Las distribuidoras activaron cortes en contratos interrumpibles para priorizar el consumo residencial.

El descenso abrupto de las temperaturas generó tensiones en el sistema energético y obligó a implementar restricciones en el suministro de gas que afectan tanto a industrias como a estaciones de servicio con expendio de GNC. La medida responde a la necesidad de garantizar el abastecimiento en los hogares, que se disparó con la llegada del frío.

Las distribuidoras activaron cláusulas previstas en los contratos interrumpibles, que permiten limitar el consumo de determinados usuarios en situaciones de alta demanda. Este mecanismo, habitual en picos estacionales, impacta directamente en sectores productivos que dependen del gas para sostener su actividad.

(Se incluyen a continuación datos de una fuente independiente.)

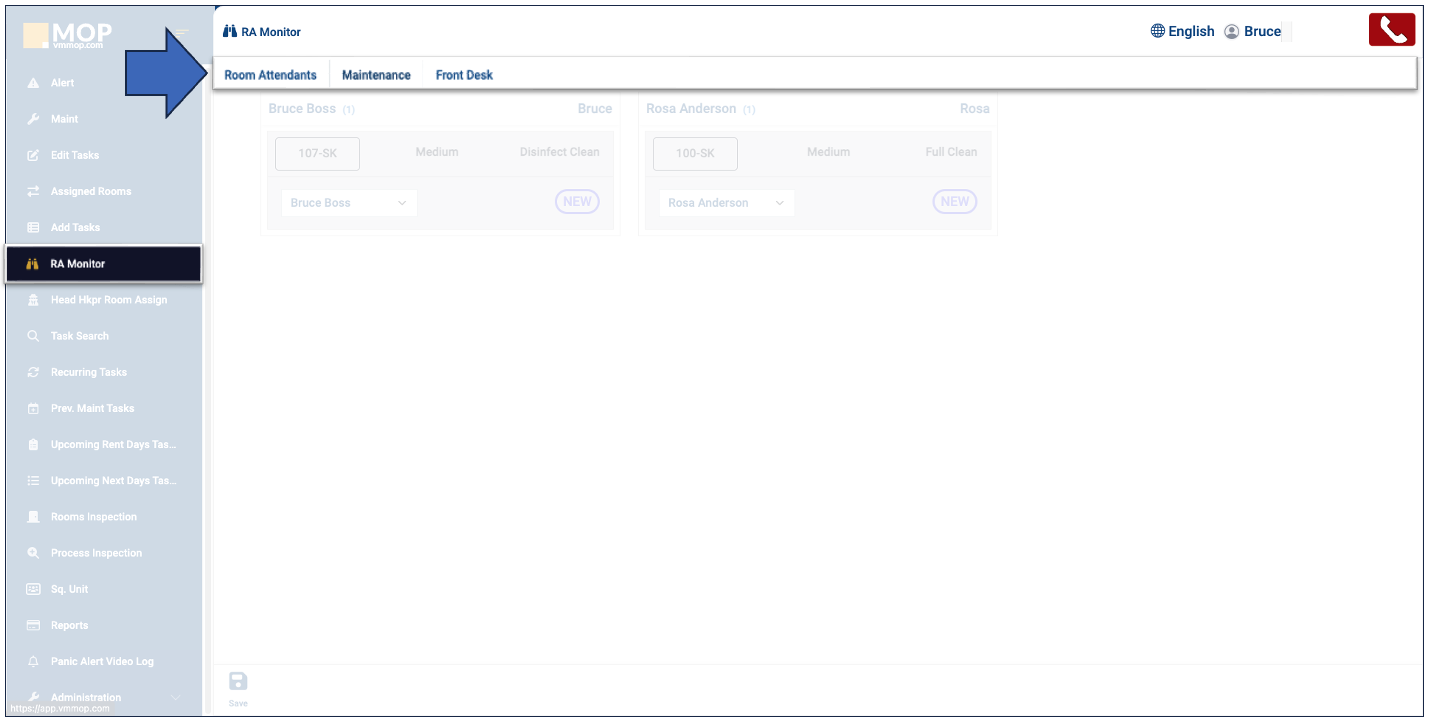
Task: Select the Room Attendants tab
Action: coord(270,75)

Empresas afectadas advierten sobre posibles caídas en la producción y costos adicionales derivados de la necesidad de recurrir a combustibles alternativos, generalmente más caros. En el caso de las estaciones de GNC, la restricción se traduce en menor disponibilidad para los usuarios, con efectos en el transporte y la logística.

Desde el Gobierno aseguran que el sistema funciona dentro de los parámetros previstos y que las medidas buscan evitar un colapso mayor. Sin embargo, el episodio vuelve a poner en discusión la capacidad de infraestructura para enfrentar escenarios de alta demanda.

Especialistas señalan que la combinación de factores climáticos y limitaciones estructurales expone vulnerabilidades que requieren inversiones sostenidas en transporte y producción de gas. Mientras tanto, el monitoreo del sistema se intensifica ante la posibilidad de que el frío continúe.